**Source extract:**

========

Crappy and inept and maybe corrupt judges, toothless commissions, even those within his own company who signed off on a subpar match that should have been shot-down, Teddy Atlas since 1998 on Friday Nights entertained fight fans, and tonight, he did color on his last FNF.
In October of 1998, Bob Papa and Atlas called the bouts, and Brian Kenny and Max Kellerman did their thing in the studio. The cast changed some over the years, and Atlas was a constant. He will be missed, because while he will still be part of the ESPN family, Atlas will be part of the Premier Boxing Champions series on ESPN regular, because Al Haymon, in his quest to snag platforms galore to show his athletes off, has locked down the airspace on The Worldwide Leader.
Haymon is paying ESPN to use their platform, so there won’t be, I don’t think, the same latitude enjoyed by Atlas to speak his peace. That will be missed, though I dare say he will still get his licks in, take aim with that sharp barb when needed. And we will always have YouTube, to remind of us why Atlas should never do Nilsson.
Check here for a longer recollection and adieu to Friday Night Fights.
I chatted with Teddy at length about what he sees as the FNF legacy. He kindly shared.
He recalled the time that Lennox Lewis, or maybe it was Riddick Bowe, was fighting another portly sort, a “local gardener type,” Teddy called him.
Guys, something’s bothering me, Atlas said on-air, addressing the viewers like he was on a barstool, telling the crew at the Dew Drop Inn his thoughts.

========

**Extracted entries:**
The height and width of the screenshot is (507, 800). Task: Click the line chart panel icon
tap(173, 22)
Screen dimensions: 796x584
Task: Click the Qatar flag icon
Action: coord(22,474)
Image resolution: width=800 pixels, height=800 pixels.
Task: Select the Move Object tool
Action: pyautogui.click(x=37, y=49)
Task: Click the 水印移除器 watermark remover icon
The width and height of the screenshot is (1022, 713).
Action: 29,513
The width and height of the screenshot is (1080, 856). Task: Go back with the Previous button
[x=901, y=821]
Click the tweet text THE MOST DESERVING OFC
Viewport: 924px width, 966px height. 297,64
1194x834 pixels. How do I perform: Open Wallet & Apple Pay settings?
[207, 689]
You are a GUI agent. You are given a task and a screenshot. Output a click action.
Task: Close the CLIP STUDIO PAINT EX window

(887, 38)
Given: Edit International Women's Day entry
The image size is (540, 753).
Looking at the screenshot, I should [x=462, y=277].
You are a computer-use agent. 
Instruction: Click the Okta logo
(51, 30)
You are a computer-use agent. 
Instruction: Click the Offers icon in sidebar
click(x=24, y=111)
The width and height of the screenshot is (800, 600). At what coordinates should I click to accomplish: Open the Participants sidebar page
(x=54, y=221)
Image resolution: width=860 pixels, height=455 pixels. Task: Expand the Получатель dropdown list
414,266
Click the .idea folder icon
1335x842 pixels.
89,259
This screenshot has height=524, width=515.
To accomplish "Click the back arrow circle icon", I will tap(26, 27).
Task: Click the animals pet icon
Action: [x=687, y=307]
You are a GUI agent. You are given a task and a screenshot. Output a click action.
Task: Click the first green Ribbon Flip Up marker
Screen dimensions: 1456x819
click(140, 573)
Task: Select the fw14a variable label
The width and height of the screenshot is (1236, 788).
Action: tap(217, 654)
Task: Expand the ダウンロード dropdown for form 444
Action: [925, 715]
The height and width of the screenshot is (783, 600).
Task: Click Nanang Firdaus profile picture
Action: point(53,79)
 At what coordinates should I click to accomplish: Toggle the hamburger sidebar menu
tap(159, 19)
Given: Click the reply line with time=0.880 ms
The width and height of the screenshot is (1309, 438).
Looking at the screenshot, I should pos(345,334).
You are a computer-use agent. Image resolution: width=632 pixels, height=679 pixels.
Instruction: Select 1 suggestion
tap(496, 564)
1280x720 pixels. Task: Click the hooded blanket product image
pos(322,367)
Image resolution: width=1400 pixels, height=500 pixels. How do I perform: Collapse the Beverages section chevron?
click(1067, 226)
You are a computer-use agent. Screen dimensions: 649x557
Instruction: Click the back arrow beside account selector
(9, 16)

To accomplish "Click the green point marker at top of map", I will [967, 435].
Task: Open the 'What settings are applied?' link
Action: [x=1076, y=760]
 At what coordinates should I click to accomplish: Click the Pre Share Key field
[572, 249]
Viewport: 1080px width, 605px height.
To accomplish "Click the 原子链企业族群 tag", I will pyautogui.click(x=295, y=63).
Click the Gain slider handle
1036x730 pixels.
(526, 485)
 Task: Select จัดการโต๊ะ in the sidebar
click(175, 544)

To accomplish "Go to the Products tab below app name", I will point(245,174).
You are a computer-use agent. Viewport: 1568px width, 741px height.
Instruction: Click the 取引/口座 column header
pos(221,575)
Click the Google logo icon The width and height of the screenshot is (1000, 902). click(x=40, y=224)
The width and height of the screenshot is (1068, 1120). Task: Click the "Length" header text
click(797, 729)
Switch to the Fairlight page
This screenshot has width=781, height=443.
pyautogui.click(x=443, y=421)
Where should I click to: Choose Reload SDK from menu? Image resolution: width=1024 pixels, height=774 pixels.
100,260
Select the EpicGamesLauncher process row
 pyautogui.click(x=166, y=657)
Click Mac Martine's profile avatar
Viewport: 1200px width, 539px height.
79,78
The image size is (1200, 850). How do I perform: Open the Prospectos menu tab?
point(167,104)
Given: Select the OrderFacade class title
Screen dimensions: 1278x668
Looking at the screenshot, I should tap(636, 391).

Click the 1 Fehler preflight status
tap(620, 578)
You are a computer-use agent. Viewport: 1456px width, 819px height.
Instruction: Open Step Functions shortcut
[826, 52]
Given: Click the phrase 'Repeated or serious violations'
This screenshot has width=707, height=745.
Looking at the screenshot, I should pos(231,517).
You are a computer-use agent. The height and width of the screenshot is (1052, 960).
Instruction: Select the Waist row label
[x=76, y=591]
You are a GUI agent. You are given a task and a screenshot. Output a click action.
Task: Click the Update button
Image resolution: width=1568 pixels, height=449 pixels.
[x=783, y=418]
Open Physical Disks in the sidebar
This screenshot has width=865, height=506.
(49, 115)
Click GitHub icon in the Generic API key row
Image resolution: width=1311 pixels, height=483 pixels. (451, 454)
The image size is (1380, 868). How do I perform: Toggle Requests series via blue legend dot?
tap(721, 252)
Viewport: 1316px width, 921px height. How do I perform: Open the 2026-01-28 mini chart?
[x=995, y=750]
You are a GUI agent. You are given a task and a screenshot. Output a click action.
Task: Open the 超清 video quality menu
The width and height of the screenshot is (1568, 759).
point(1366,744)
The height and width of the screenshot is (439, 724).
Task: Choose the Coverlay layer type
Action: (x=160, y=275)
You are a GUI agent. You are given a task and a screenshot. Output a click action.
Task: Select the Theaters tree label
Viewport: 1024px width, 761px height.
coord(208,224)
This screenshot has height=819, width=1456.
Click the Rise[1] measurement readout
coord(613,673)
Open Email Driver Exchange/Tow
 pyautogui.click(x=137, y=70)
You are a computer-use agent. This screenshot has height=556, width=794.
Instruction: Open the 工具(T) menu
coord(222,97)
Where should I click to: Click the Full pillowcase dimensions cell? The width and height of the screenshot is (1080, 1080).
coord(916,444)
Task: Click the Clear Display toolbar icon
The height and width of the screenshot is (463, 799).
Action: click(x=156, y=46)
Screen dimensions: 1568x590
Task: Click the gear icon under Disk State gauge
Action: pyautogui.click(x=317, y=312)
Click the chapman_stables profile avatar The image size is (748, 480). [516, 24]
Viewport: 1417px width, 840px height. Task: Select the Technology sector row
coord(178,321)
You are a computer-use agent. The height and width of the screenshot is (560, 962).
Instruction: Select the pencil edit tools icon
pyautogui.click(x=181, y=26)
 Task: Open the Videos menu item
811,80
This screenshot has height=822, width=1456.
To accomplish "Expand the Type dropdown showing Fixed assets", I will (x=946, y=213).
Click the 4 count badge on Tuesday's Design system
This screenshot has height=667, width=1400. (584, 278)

========

**Problems and tasks:**
1 - In the column on Teddy Atlas leaving Friday Night Fights, translate this sentence into Spanish: "The cast changed some over the years, and Atlas was a constant."
2 - Carry the column on Teddy Atlas leaving Friday Night Fights forward from its last sentence.

**The replies:**
1 - El elenco cambió un poco a lo largo de los años, y Atlas fue una constante.

2 -
I’m sick of seeing overpaid blimps get too much moolah for too little action. “I’m tired of it,” he ranted. “And I knew HBO was listening, they’d watch our show, find someone, then maybe bring him over. We were like their farm system. ‘So I want to propose a fight,’ he continued to the watchers. ‘Some guys have given so much of their blood, their sweat…I want Micky Ward to get a million dollar fight.’ About maybe five days later, I got a call, a thank you, from Micky Ward. He said thank you, I got a million dollar fight. I said, ‘Don’t thank me, thank yourself, for all those years of service. You never gave up, you were true to the sport, even when it didn’t seem like it should be so. I felt good, that kid deserved it. He deserved to get that and more. I’m glad I had a little something to do with helping get that.
“I figured when I started, I have a platform, I can be heard and if I see things that are wrong, I can bring a light and should shine it, and I should do more than just take a check. I tried to make a difference, and I did the best I could.”
Props to him for being a principaled voice, ESPN for giving an atypical face and voice that megaphone, and for hiring solid people to entertain us all these seasons. Friday Night Fights, we will miss you, we will miss the sometimes so-so matchups, the beard dye and ED pill ads, the Max-Teddy debates, the stability and the longevity. THANK YOU, all involved, for your service.